«Он — просто человек. Посторонний». Здесь явно прослеживается желание оправдать и себя, и отца, и постепенное осознание, что, при всем многообразии представлений о развитии ситуации и чувств, окончательный вывод пациентки хотя и носит оттенок прощения («он— просто человек»), но звучит уничижительно («посторонний»).
Подсознательно обвиняется не только отец, но и вся семья, которая должна понести наказание за то, что с ней случилось. Пациентка не вербализует эту идею, но ее сновидение более чем красноречиво: «…Мне снится, что умерли все члены моей семьи. Какая-то автокатастрофа. И я — с ними. У меня очень ограниченное понятие семьи — это бабушка, дедушка, мама и я». Обратим внимание, что главный виновник ее страданий вообще вне семьи. Не менее информативна и одновременно трагична ее другая фраза: «Мне не хватает человеческого тепла, я ищу его с жадностью. Неважно— мужчины или женщины… Не секса с ними. Просто тепла».
А она мечтала о хорошей семье: «…Мне всегда хотелось большой дружной семьи, где все за одним столом — и мой муж, и мои дети тоже… Может быть, так и будет… Нет, уже не будет никогда». Никто в семье не интересовался, о чем она думает или чего хочет. Понимание трагизма ее отношений с семьей еще больше усиливается, когда она идентифицирует себя с Джульеттой, а родительские семьи — с Монтекки и Капулетти.
Там не хватало только Ромео. И он должен был появиться, и появился — к сожалению, совсем не в том обличье. Эта тема звучала в процессе сессий неоднократно. Все знают, как закончилась история Джульетты, и у меня было много тревоги по поводу возможного выбора моей пациентки.
^^^^
### РАБОЧЕЕ ЗАДАНИЕ
Воспроизведите без изменений фрагмент отрывка о пациентке от слов «Там не хватало» до слов «выбора моей пациентки.» включительно. Следующие строки взяты из другого источника.
^^^^
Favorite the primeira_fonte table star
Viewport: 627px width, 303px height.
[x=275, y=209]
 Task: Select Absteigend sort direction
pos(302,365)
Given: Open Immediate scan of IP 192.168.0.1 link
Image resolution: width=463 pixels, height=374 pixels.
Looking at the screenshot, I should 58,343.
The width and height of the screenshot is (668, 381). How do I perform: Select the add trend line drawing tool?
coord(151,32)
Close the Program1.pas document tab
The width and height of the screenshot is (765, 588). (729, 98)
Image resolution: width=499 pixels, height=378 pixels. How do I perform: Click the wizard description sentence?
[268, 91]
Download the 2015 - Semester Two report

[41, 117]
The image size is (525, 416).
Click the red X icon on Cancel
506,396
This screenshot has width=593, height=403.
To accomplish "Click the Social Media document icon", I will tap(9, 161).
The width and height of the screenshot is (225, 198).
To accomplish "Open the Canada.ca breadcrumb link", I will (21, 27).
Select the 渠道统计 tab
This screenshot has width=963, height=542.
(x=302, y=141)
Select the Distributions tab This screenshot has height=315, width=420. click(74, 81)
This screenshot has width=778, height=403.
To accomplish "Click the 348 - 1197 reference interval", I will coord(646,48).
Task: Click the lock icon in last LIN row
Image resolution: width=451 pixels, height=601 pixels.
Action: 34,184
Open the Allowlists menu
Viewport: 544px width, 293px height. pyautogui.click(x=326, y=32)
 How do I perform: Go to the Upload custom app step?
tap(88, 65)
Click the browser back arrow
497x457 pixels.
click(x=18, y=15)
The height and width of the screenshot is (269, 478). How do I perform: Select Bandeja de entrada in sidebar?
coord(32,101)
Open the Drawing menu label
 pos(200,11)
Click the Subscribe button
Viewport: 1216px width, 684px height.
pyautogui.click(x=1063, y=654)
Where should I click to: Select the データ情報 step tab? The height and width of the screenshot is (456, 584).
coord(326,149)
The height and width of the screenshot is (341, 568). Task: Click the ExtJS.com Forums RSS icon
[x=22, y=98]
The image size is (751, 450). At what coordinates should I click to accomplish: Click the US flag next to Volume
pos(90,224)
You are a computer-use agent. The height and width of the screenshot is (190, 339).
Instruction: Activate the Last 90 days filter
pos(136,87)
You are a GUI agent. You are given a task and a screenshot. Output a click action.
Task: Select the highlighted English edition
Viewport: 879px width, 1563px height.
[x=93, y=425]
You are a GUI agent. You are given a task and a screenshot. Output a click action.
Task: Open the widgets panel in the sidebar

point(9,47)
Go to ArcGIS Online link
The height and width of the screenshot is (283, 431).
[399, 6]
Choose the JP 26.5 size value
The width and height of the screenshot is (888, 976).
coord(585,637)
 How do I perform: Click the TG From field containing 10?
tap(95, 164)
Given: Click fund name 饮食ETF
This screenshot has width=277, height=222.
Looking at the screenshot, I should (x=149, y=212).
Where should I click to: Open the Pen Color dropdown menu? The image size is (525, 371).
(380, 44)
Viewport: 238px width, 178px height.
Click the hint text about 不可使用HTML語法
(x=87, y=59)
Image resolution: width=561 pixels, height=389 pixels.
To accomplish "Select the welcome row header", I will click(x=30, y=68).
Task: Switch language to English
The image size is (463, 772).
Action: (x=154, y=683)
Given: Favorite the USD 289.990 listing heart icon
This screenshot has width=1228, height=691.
^^^^
### РЕШЕНИЕ ЗАДАНИЯ
Там не хватало только Ромео. И он должен был появиться, и появился — к сожалению, совсем не в том обличье. Эта тема звучала в процессе сессий неоднократно. Все знают, как закончилась история Джульетты, и у меня было много тревоги по поводу возможного выбора моей пациентки.